Murders was with Dawson when she received the January 2 e-mail. Dawson wanted to write Furlow an e-mail “in a way that would not offend him, if he were to get upset, that [she] didn’t want to do dinner with him or have him teach [her] golf lessons.” Murders helped Dawson draft the following response, which she sent Furlow on January2: “I want to make our restaurant something that we are both proud of as well. . . . My only concern is that I don’t want to be in a position to give members or staff any reason to make any kind of assumptions if they saw the two of us together off premises. I know it might sound a bit paranoid, but I have seen how fast rumors can spread and unfortunately, it has happened to me in the past where members and/or staff had made false assumptions. This can occur in any business setting, and although as innocent as it may be, some people could perceive it differently which is sad that they would do such a thing. With that being said, I am not willing to take that risk. [¶] . . . I would be completely fine with a group setting to visit different restaurants, etc.”

Given the dynamic of such matters, it is not surprising that the relationship between Ms. Dawson and Mr. Furlow deteriorated, and with it, Ms. Dawson’s standing within the club.

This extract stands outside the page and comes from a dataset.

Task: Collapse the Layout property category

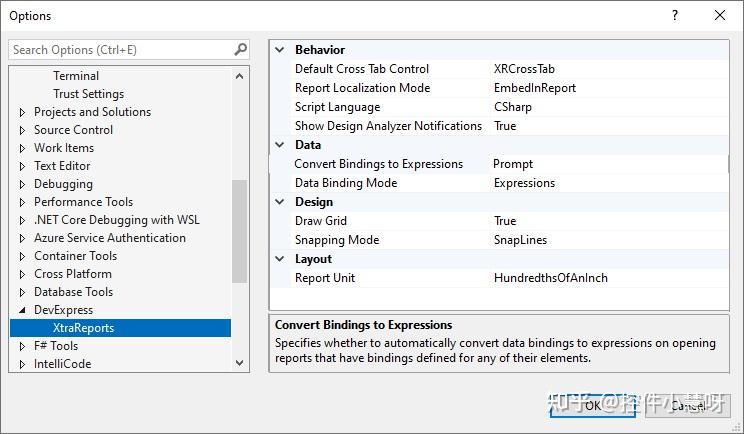Action: [280, 259]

Having received a commendation from the club’s board of directors in February noting her personal contribution to the Club’s success, she found herself jobless by June, having challenged the club’s investigation of the events. Of interesting note, the club’s investigation encompassed a series of emails ostensibly written by Ms. Dawson to Mr. Furlow from an email address that, in fact, was not one held by Ms. Dawson. Although evidence, at least circumstantial, suggested that Mr. Furlow had created the email account and authored the emails from “Ms. Dawson” to add favorable context to an otherwise problematic dynamic, the club concluded it was not possible to determinatively link Furlow to the emails.

The court’s decision traces in detail the factual underpinnings of such a claim, and presents a good primer to clubs everywhere on how investigations should be handled. At this point, procedurally, the appellate court has held that Ms. Dawson is entitled to a trial on her claims.